In an impressive feat, Intel has announced that its Aurora supercomputer, still under construction in partnership with Argonne National Laboratory and HPE, has broken the pivotal exascale computing barrier by achieving 1.012 exaflops of performance. Even more remarkably, Aurora also became the world’s fastest AI system dedicated to open science research by hitting 10.6 AI exaflops.
Key Details:
- Aurora is the second supercomputer after Frontier to surpass 1 exaflop, an exceptional milestone.
- This performance was achieved with only half of Aurora’s final configuration currently operational.
- Once fully built, it will consist of 10,624 blades, 21,248 Xeon Max CPUs, and 63,744 Max GPUs across 166 racks.
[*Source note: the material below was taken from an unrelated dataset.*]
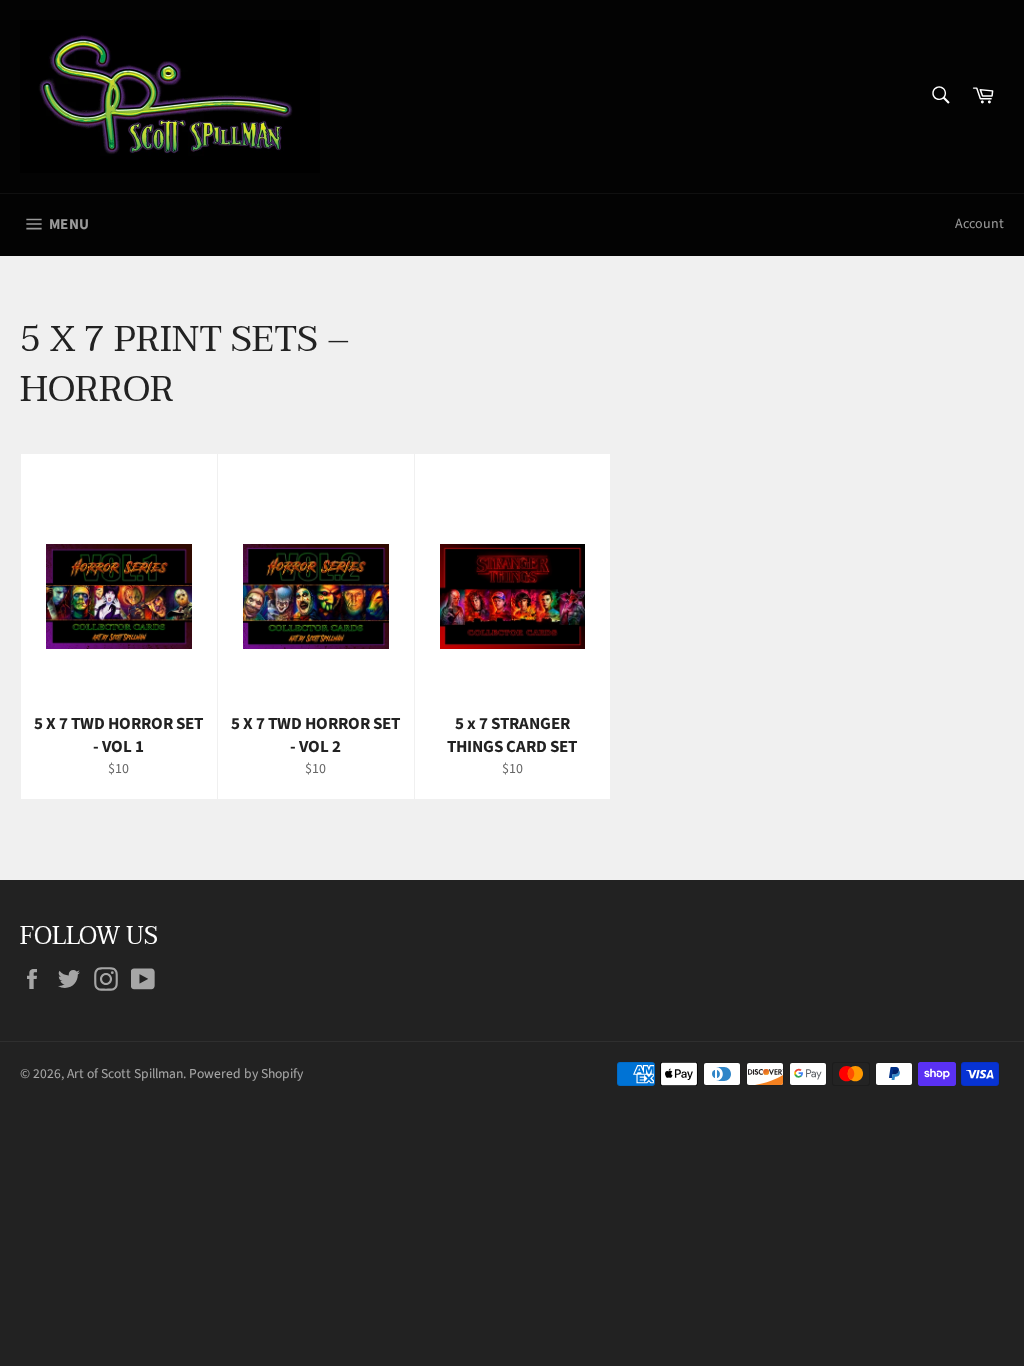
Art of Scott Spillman (125, 1073)
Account (979, 224)
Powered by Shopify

- Designed for AI research, applications include climate modeling, fusion energy, atomistic simulations, and more.
- Despite being incomplete, Aurora ranked #2 on November 2023’s TOP500 supercomputer list.
Intel and partners aim for Aurora to unlock major scientific breakthroughs across multiple domains by providing exascale-class computing capabilities optimized for AI workloads in the field of open science.
The fact that the partially constructed system has already broken the exascale barrier shows incredible promise for what the complete Aurora supercomputer can achieve once fully commissioned.